* _Assignment_
Among the lines of the data below, count those that hold the word "will". Answer with the number alone.

* _Information shown_
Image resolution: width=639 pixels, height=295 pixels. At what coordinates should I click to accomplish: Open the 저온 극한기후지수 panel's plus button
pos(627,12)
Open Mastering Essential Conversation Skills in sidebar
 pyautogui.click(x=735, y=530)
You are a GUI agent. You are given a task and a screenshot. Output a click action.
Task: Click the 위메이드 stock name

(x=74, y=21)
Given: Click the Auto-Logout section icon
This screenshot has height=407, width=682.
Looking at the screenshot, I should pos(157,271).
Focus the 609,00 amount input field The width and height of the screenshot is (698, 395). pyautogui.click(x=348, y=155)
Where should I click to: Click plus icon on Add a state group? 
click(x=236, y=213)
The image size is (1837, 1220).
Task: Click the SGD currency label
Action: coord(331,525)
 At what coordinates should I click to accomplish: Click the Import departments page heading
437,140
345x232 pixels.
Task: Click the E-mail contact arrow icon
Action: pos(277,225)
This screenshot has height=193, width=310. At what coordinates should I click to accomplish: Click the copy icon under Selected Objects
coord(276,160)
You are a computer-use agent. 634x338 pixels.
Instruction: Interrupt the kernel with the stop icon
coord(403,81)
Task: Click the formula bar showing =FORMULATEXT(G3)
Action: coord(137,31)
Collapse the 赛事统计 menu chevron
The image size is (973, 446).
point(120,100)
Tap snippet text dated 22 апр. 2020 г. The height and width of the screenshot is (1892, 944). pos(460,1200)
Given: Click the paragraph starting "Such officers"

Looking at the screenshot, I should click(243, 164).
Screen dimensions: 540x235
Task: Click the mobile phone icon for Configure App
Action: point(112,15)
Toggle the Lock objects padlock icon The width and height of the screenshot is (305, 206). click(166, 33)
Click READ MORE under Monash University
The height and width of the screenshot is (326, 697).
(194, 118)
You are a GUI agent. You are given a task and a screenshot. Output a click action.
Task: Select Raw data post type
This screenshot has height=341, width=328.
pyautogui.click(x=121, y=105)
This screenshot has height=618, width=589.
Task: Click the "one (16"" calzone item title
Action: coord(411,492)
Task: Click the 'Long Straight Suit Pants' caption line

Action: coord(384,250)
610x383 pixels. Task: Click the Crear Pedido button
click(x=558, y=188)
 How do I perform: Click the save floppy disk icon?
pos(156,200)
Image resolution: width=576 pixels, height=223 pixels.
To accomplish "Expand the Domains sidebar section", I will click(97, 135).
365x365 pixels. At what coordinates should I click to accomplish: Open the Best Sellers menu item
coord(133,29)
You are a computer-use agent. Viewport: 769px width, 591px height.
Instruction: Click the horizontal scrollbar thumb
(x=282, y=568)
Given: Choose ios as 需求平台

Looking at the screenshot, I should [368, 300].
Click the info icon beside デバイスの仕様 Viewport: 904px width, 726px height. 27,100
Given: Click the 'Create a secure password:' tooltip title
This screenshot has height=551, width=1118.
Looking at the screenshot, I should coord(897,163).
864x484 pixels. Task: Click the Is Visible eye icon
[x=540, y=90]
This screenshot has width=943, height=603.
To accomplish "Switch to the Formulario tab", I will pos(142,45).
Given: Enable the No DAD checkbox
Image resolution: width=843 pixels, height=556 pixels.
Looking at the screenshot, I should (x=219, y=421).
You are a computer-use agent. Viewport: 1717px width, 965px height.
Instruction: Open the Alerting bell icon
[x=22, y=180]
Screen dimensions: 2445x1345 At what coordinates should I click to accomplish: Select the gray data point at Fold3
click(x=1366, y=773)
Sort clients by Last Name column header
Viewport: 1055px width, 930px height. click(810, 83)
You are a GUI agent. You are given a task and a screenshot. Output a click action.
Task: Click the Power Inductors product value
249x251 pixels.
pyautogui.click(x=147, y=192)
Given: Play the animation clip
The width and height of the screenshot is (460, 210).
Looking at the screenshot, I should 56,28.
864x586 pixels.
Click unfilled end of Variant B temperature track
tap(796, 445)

* _Result for this task_
2